*** Exercise input Section Begins ***
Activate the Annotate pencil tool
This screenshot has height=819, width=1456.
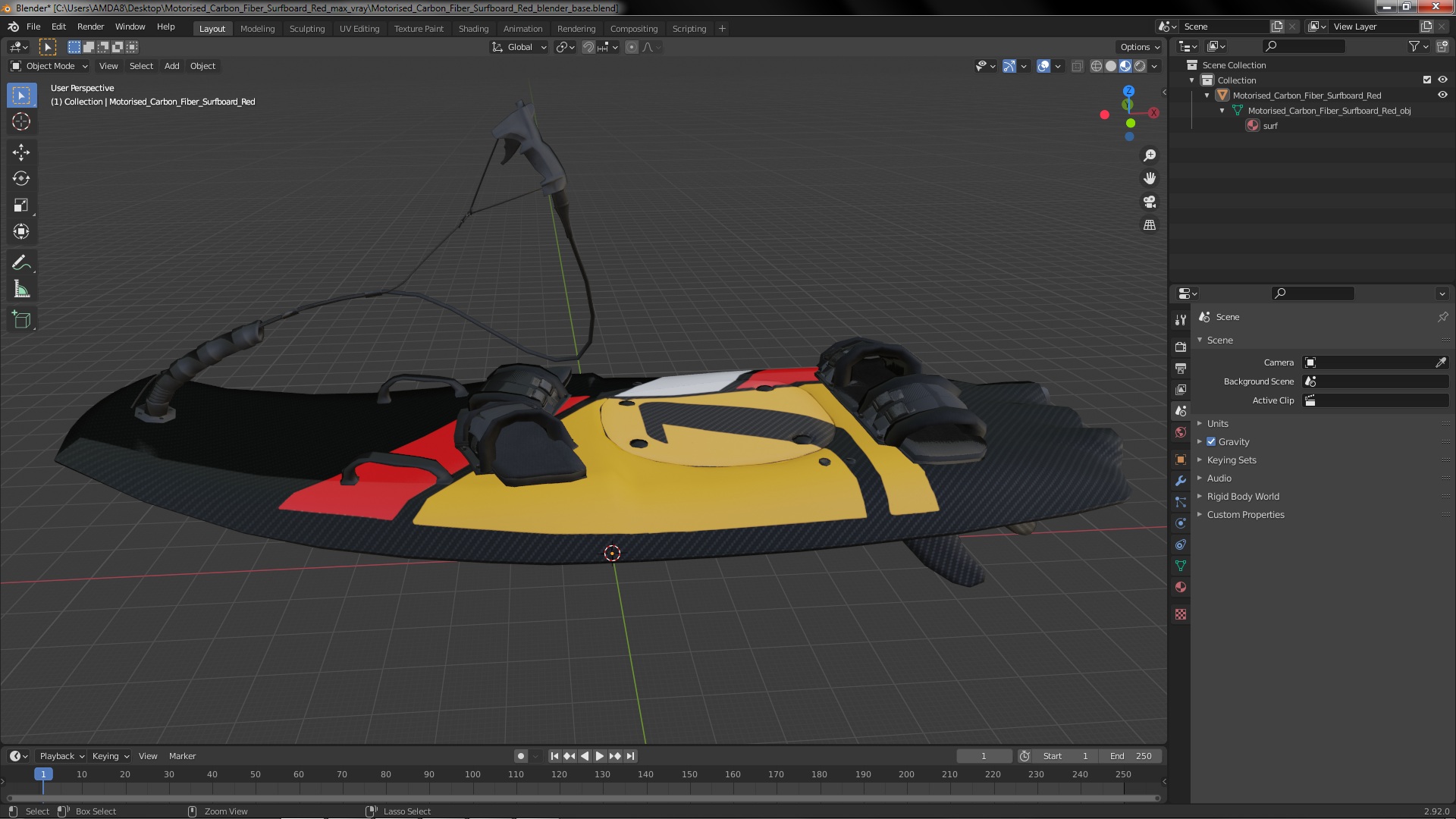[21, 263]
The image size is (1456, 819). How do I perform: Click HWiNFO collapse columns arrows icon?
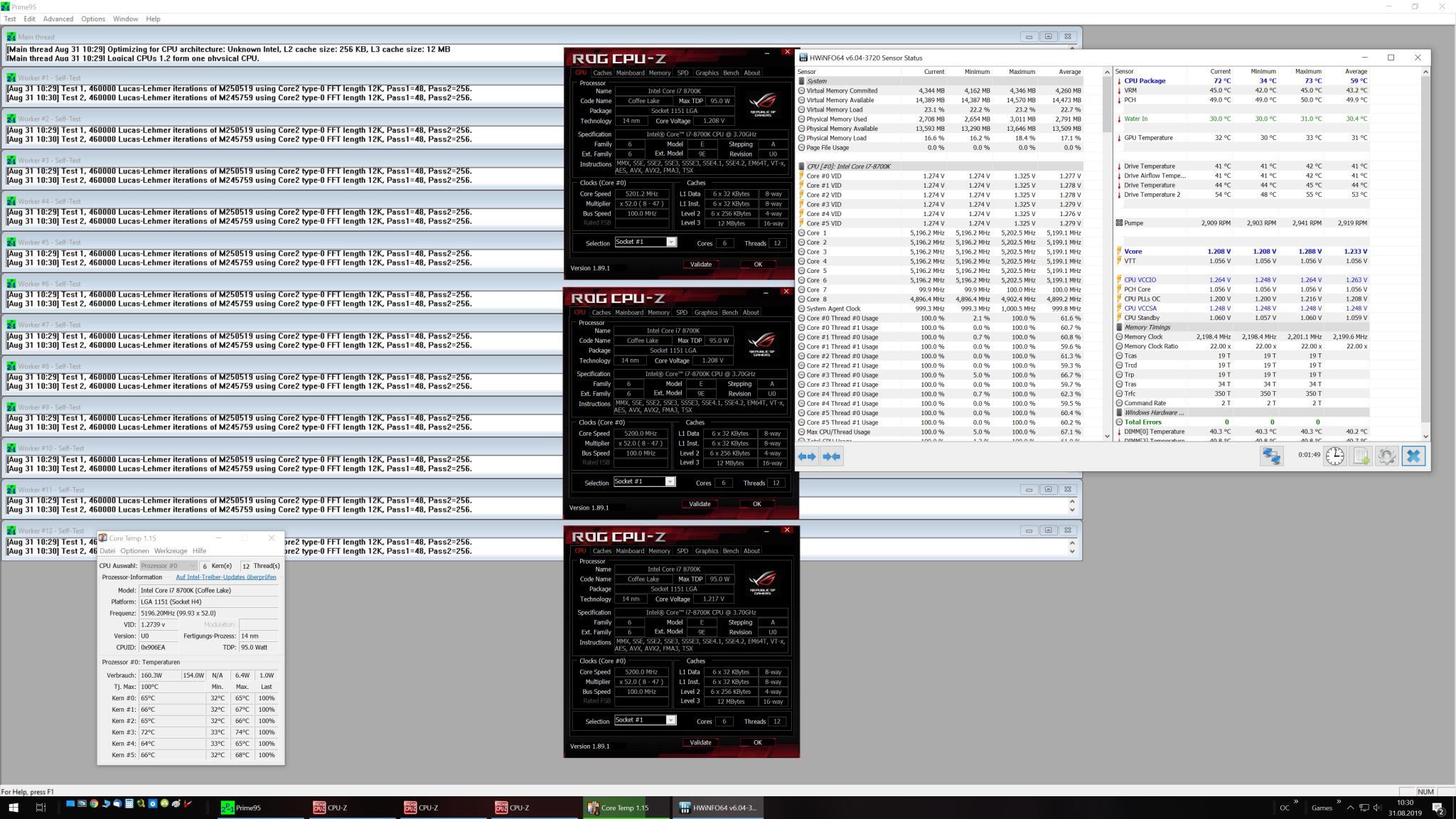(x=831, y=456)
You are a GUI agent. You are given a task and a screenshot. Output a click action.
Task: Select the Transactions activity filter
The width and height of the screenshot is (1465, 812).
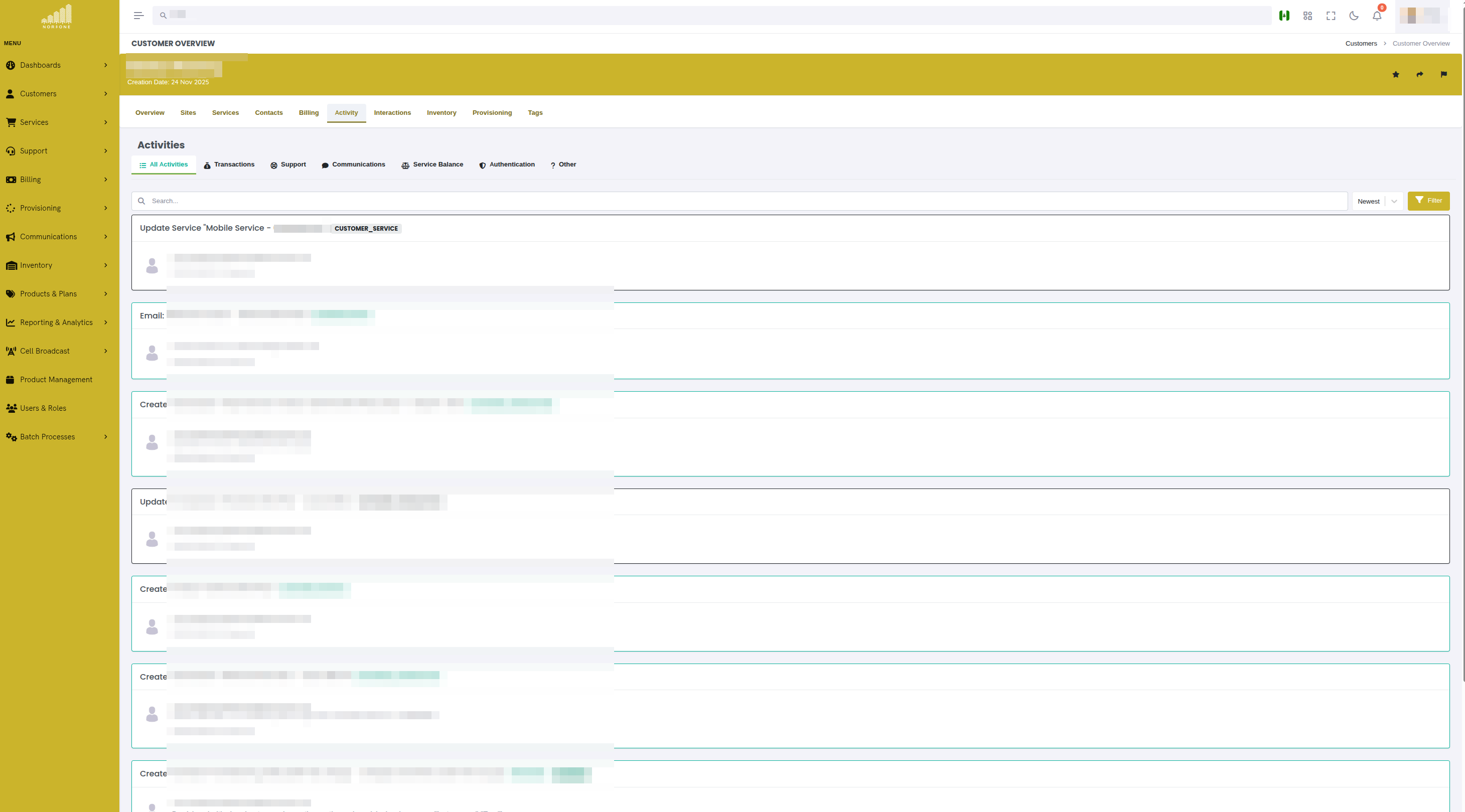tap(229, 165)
*** Exercise input Section Ends ***
Exercise goal: Write the material above out again exactly as it reads, but don't carry over the pictures.

Solved problem:
Activate the Annotate pencil tool
This screenshot has height=819, width=1456.
[21, 263]
The image size is (1456, 819). How do I perform: Click HWiNFO collapse columns arrows icon?
(x=831, y=456)
You are a GUI agent. You are given a task and a screenshot. Output a click action.
Task: Select the Transactions activity filter
The width and height of the screenshot is (1465, 812).
tap(229, 165)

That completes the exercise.